All he had to do now was to keep his nosy neighbor at bay.
With a heavy sigh, he leaned back in his antique chair and sipped his coffee, shifting his attention to his new kitchen. New to him, at any rate. Except for minor repairs, he guessed the house in general hadn't been touched in twenty years, at least. The kitchen appliances were in reasonable working order, and the cupboards were a rich, dark cherry, built around windows and doorways that had sagged and settled with time. He doubted if there was a level square foot in the entire house. Whatever minimal work they'd done over the centuries, the Fryes had preserved the architectural integrity of their historic house: the wide pineboard floors, the stone fireplace, the post-and-beam construction, the moldings and wainscoting, the suffocatingly low ceilings. No expert in old houses, Clate knew enough about construction to realize that much more could be done to update the place without sacrificing its authentic characteristics. But he didn't expect he'd bother, not for a while, perhaps not at all.
He set down his mug. It wasn't old-lady fussy, but of sturdy, dark brown pottery. Leave it to a Yankee, he thought, suddenly amused.
And he thought of his trespasser.
Piper Macintosh. A hell of a name. Yankee to the core, no doubt about it. Green eyed and porcelain skinned, she had a fetching spray of freckles across her nose and dark, straight hair with a hint of red. She hadn't expected him and didn't like him. She'd clearly planned her herb-stealing escapade for when he wasn't around. Made sense. But he'd decided to leave Nashville suddenly, on impulse, as if running off to Cape Cod could postpone the inevitable.

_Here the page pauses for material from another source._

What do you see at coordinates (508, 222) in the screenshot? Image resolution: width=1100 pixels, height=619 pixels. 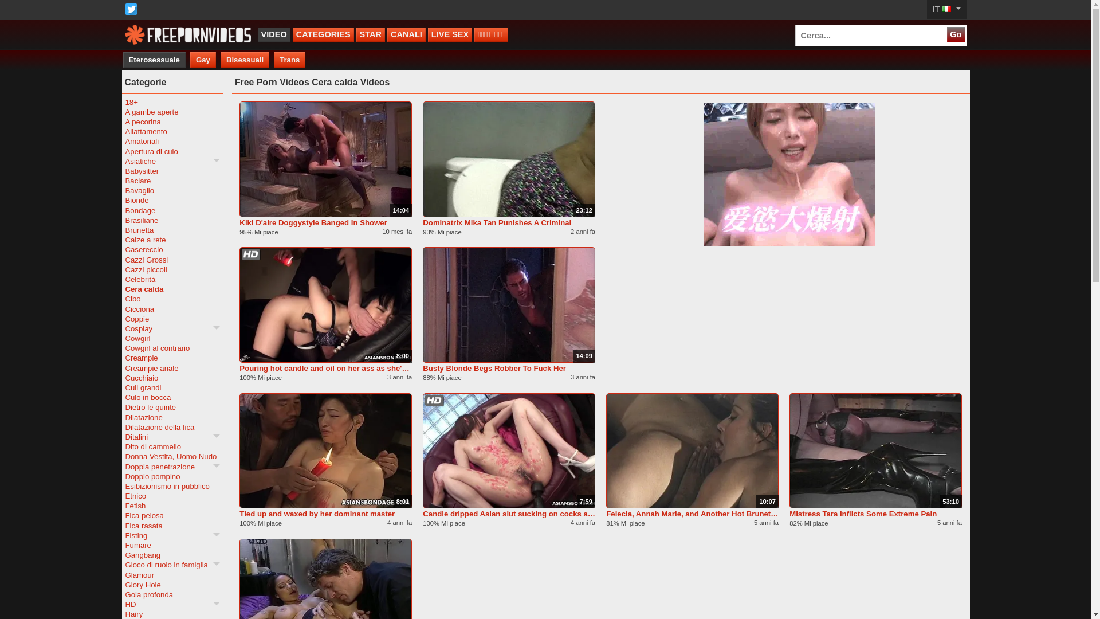 I see `'Dominatrix Mika Tan Punishes A Criminal'` at bounding box center [508, 222].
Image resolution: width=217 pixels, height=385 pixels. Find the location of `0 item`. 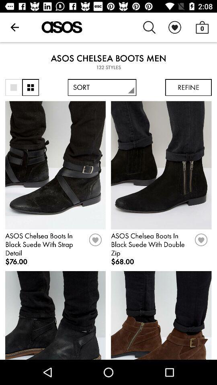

But it couldn't. He'd learned that lesson early in life. Running left you with the same problems, just different scenery.
He shot to his feet, refilled his mug. Gulls swooped and swarmed down in the marsh. He'd have to get used to the lay of the land up here, the smells, the sounds, the colors. A walk on the beach and a trip to town for provisions would occupy him for the day. If necessary, he'd again remind his one and only neighbor that her aunt no longer owned the property next door. Things changed.
Eventually, he supposed, he'd have to decide what to do with Hannah Frye's weird little garden, the poisonous plants, the skull-and-crossbones markers.
But not today. Today he would feel his way into life on Cape Cod and wait for the call from home.
He hadn't lived in the tiny, hardscrabble village in the Cumberland hills where he'd grown up since he'd left at sixteen. But like it or not, it was home, and when the call came, he knew he wouldn't be ready.